Both sources are merged during the enrichment pipeline, ensuring comprehensive API coverage.

GraphQL Endpoints

Some sites (Twitter/X, GitHub, Facebook) use GraphQL instead of REST. Unbrowse handles GraphQL by:

  1. Capturing the POST requests to the GraphQL endpoint
  2. Extracting the operationName from each request
  3. Treating each unique operation as a separate endpoint
  4. Storing the query/mutation and variables schema
# After browsing Twitter
unbrowse skill twitter.com

# You'll see GraphQL operations like:
# POST /i/api/graphql/{hash}/HomeTimeline
# POST /i/api/graphql/{hash}/UserByScreenName
# POST /i/api/graphql/{hash}/TweetDetail

How the Shared Marketplace Works

Every time you discover APIs on a new domain, the routes are published to the Unbrowse marketplace. Here is how the economics work:

  1. Discovery: You browse a site and Unbrowse indexes the API routes
  2. Publishing: Routes are published to the marketplace with your attribution
  3. Consumption: Other users or agents resolve queries against your discovered routes
  4. Earnings: You earn x402 micropayments when your routes are used

This creates a positive flywheel: more users means more domains indexed, which means higher resolve hit rates, which attracts more users. The marketplace currently has routes for 3,000+ domains.

Verifying Your Discovered Routes

After discovery, it is good practice to verify that the endpoints work:

# List all endpoints for a domain
unbrowse skill example.com

# Execute a specific endpoint to verify
unbrowse execute example.com "GET /api/products?q=test"

# Check if a natural language query resolves correctly
unbrowse resolve "products on example.com matching test"

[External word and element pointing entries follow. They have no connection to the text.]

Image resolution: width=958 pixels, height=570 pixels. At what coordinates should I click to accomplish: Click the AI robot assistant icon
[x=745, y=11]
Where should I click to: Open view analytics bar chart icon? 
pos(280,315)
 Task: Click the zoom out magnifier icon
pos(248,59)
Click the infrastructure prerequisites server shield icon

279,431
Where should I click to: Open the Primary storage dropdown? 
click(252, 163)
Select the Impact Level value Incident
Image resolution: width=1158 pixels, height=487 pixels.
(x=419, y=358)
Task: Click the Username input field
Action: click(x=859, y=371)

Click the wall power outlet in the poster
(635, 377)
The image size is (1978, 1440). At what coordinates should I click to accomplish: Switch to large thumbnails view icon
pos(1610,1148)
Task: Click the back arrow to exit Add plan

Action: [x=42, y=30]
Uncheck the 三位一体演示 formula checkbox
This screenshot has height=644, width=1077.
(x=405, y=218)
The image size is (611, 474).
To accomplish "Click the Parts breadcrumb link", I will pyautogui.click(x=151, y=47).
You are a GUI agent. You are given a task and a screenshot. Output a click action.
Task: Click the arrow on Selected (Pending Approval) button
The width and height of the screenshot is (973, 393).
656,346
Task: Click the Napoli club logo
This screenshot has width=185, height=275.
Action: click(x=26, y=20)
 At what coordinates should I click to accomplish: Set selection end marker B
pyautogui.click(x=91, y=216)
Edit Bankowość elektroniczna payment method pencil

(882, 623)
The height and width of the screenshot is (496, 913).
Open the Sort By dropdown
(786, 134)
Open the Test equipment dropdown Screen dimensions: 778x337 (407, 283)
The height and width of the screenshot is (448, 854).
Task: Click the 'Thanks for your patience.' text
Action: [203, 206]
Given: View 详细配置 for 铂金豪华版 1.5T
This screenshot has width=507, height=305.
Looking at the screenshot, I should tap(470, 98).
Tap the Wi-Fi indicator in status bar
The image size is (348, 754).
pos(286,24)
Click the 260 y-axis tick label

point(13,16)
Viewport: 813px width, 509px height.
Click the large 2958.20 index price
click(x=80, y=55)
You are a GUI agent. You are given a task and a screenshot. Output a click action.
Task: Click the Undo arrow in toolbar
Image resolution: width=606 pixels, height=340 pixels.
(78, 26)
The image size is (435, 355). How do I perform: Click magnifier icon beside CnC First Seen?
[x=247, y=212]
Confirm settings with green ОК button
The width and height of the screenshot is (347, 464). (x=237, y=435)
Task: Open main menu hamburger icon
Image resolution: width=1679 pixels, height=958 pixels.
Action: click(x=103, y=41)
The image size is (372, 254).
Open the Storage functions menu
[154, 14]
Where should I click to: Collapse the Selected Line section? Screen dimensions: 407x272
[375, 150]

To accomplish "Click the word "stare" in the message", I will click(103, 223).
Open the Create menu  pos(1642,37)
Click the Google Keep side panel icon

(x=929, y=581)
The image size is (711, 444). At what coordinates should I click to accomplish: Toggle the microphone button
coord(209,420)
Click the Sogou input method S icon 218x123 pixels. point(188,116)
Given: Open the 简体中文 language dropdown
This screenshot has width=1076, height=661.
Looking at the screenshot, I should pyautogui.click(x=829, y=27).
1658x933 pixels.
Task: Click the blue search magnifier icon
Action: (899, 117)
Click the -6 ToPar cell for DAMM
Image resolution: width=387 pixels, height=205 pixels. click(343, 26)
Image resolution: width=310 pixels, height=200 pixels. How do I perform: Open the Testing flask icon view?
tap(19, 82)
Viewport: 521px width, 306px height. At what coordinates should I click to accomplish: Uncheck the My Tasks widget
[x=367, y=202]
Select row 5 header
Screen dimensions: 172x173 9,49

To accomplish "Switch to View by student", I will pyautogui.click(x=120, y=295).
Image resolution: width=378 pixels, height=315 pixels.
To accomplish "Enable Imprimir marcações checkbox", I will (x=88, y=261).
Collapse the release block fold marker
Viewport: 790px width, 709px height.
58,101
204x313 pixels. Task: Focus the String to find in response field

If an endpoint returns an error, it might be because:

  • The authentication token has expired (re-browse to refresh)
  • The endpoint requires specific parameters you did not provide
  • The site has changed its API structure (re-browse to re-index)

Practical Examples

Example 1: E-commerce Price Monitoring

# Initial discovery
unbrowse go https://amazon.com
# Browse to a product, search for items, check prices
# Close the browser

# Now monitor prices without a browser
unbrowse resolve "price of MacBook Pro M4 on Amazon"
# Returns: structured JSON with price, availability, seller info

Example 2: Social Media Data Collection

# Initial discovery (logged in)
unbrowse go https://twitter.com
# Scroll your timeline, check profiles, read threads
# Close the browser

# Collect data programmatically
unbrowse resolve "latest tweets from @elonmusk"
# Returns: structured tweet data with text, engagement metrics, timestamps

Example 3: Research and Analysis

# Initial discovery
unbrowse go https://scholar.google.com
# Search for papers, browse results
# Close the browser

# Query the research API
unbrowse resolve "recent papers on large language models from Google Scholar"
# Returns: structured paper data with titles, authors, citations, abstracts

What Makes This Different From Scraping

Traditional scraping follows this path:

  1. Render the page in a browser
  2. Parse the HTML DOM
  3. Find elements using CSS selectors or XPath
  4. Extract text content
  5. Hope the site structure does not change

Shadow API discovery follows this path:

  1. Capture the API calls the browser makes
  2. Call the same APIs directly
  3. Get structured JSON responses
  4. The data is the same format the site itself uses

The difference: you are getting the data from the same source the website gets it from. No parsing, no selectors, no DOM traversal. If the website can show you the data, the API endpoint exists to serve that data -- and now you can call it directly.

Next Steps

  • Explore the marketplace: Run unbrowse search "your interest" to find pre-indexed domains
  • Set up MCP: Configure Unbrowse as an MCP server for your AI agent
  • Discover more domains: Browse your most-used sites to build your local route cache
  • Earn: Your discovered routes earn micropayments when other users consume them

Shadow API discovery is not a hack or a workaround. It is recognizing that modern websites are API-driven by design. Unbrowse simply makes those APIs accessible to everyone.